(Beginning of Material for this exercise)

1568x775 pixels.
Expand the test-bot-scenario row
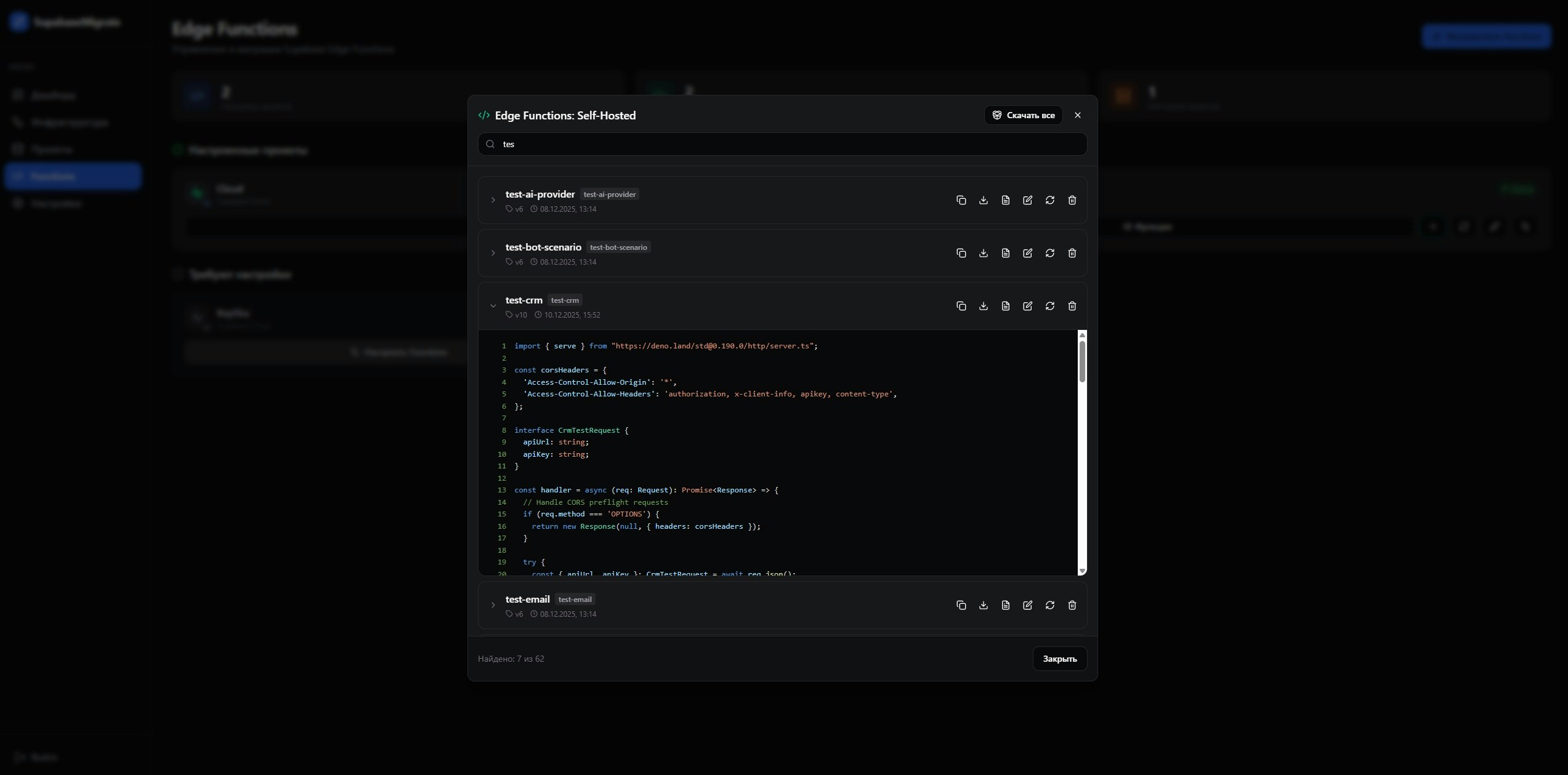pyautogui.click(x=493, y=253)
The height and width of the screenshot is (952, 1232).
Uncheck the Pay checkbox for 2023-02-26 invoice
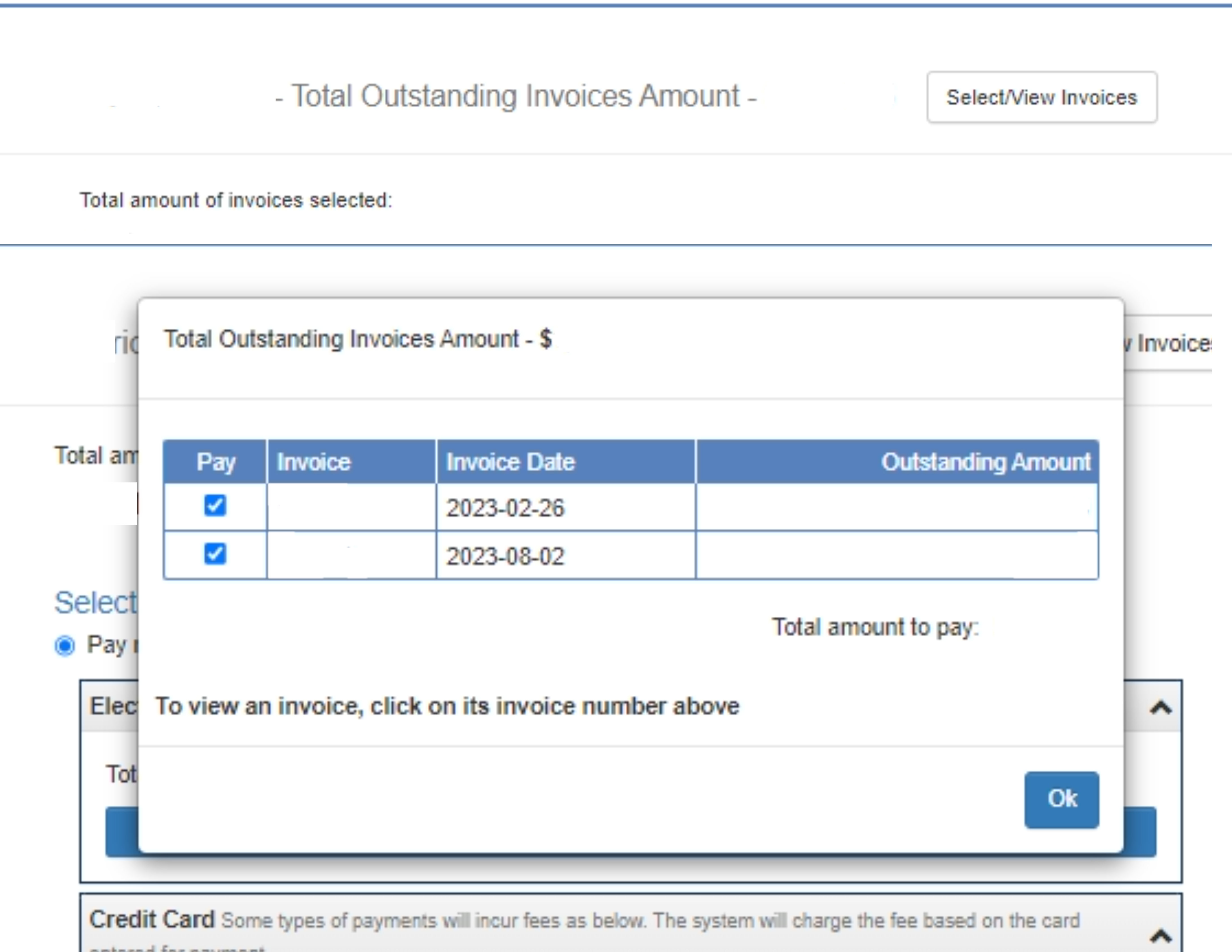[x=215, y=505]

(End of Material for this exercise)

Please copy the records above word for word, omitting every picture.

**The answer**
1568x775 pixels.
Expand the test-bot-scenario row
pyautogui.click(x=493, y=253)
The height and width of the screenshot is (952, 1232).
Uncheck the Pay checkbox for 2023-02-26 invoice
[x=215, y=505]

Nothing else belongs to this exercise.